# Seems to be taking forever!



## Poodlebeguiled (May 27, 2013)

I think within a couple weeks you should get them in the mail. 

I know how excited you must be! It's really hard to wait. LOL.


----------



## Lou (Sep 22, 2012)

SUBSCRIBED! Me too! I can't wait to see the pictures ! Please make sure u share them with Jazz's fans here  

I hate waiting too!... Any time now dear... 


Sent from Petguide.com Free App


----------



## HerdingStdPoodle (Oct 17, 2012)

*Blingy Collar*

Outwest,
Can we at least see a picture of the blingy collar? :smile: HerdingStdPoodle


----------



## Lou (Sep 22, 2012)

HerdingStdPoodle said:


> Outwest,
> Can we at least see a picture of the blingy collar? :smile: HerdingStdPoodle


Great idea! 


Sent from Petguide.com Free App


----------



## BorderKelpie (Dec 3, 2011)

Yes, please. I'd like to see the blingy collar, too.


----------



## poodlecrazy#1 (Jul 2, 2013)

BorderKelpie said:


> Yes, please. I'd like to see the blingy collar, too.



Dito!  I love me some bling! Even if it's just a picture 


Sent from Petguide.com Free App


----------



## outwest (May 1, 2011)

Sure. I'll take some pictures tonight.


----------



## outwest (May 1, 2011)

Points are posted, it's official.  Jazz is getting cut down on Wednesday. His win pictures arrived today. It was a beautiful day by the ocean. I wish they were taken outside so I could see his face better, but I am happy to get them! 

Thank you to Charlene for doing such a wonderful job with my guy!


----------



## kcp1227 (Jan 25, 2013)

Such a beautiful guy! Have you decided how you're having him clipped?

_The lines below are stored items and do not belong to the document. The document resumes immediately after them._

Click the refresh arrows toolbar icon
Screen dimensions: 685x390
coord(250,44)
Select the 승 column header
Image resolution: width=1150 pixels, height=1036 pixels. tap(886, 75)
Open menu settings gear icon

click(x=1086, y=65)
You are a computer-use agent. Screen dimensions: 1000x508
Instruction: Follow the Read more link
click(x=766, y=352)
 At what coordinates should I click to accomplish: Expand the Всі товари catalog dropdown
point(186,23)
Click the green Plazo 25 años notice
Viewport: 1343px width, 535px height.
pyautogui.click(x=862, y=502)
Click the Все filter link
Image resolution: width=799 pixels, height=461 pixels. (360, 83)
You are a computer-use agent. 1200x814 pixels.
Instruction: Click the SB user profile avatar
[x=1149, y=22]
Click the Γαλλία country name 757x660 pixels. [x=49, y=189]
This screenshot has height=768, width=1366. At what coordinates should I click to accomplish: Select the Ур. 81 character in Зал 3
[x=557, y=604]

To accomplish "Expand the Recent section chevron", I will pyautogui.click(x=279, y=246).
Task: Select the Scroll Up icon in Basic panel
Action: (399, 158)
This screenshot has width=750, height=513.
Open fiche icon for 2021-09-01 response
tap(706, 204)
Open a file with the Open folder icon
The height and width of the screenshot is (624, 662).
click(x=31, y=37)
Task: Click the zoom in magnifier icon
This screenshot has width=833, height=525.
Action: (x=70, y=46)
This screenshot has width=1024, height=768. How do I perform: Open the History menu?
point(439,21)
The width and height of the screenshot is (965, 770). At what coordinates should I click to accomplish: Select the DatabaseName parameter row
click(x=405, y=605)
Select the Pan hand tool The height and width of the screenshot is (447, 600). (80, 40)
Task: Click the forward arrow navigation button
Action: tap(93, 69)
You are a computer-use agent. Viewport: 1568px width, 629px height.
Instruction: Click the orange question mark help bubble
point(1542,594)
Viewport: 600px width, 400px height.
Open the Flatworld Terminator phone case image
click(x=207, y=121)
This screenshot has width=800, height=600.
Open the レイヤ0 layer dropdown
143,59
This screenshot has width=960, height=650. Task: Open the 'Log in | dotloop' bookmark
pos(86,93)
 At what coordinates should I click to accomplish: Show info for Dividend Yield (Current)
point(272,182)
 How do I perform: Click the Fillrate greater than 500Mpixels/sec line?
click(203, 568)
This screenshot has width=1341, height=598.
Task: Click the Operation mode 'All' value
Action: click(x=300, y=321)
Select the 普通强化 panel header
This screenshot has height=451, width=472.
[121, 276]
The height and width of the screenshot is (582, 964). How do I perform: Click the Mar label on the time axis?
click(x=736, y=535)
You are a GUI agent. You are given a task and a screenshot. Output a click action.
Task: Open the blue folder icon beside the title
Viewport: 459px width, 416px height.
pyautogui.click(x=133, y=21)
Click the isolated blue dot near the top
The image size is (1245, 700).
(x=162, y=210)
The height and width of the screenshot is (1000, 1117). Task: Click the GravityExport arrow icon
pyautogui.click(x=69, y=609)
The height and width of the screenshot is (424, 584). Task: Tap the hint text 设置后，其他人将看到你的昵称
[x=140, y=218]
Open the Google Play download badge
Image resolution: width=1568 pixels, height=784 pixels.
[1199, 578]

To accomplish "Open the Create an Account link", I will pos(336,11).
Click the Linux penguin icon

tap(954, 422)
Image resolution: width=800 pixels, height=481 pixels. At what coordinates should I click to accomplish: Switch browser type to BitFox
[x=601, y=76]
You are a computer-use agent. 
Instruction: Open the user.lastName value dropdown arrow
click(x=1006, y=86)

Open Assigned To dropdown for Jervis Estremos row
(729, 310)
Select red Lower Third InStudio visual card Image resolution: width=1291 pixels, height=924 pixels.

Sent from Petguide.com Free App


----------



## outwest (May 1, 2011)

I am going to keep his bracelets and tail and do a super short Miami. He will have a little bit of a topknot and I am going to have his ears trimmed so he doesn't eat them and I don't have to keep them wrapped. His rear is going to take a month or two to grow in, so it might look funny at first! I can't wait to see his neck!


----------



## kcp1227 (Jan 25, 2013)

Cannot wait to see pics!! 


Sent from Petguide.com Free App


----------



## Poodlebeguiled (May 27, 2013)

Gorgeous!!!! Wonderful photos of a truly magnificent looking dog. I know you're pleased as punch. Soooooooooo.....you're cutting off his beautiful hair? Oh gosh! This will be a brave decision. I'm sort of looking forward to that myself when I stop and think about it. lol. Anyhow, thanks for sharing those pics!


----------



## outwest (May 1, 2011)

Poodlebeguiled said:


> Gorgeous!!!! Wonderful photos of a truly magnificent looking dog. I know you're pleased as punch. Soooooooooo.....you're cutting off his beautiful hair? Oh gosh! This will be a brave decision. I'm sort of looking forward to that myself when I stop and think about it. lol. Anyhow, thanks for sharing those pics!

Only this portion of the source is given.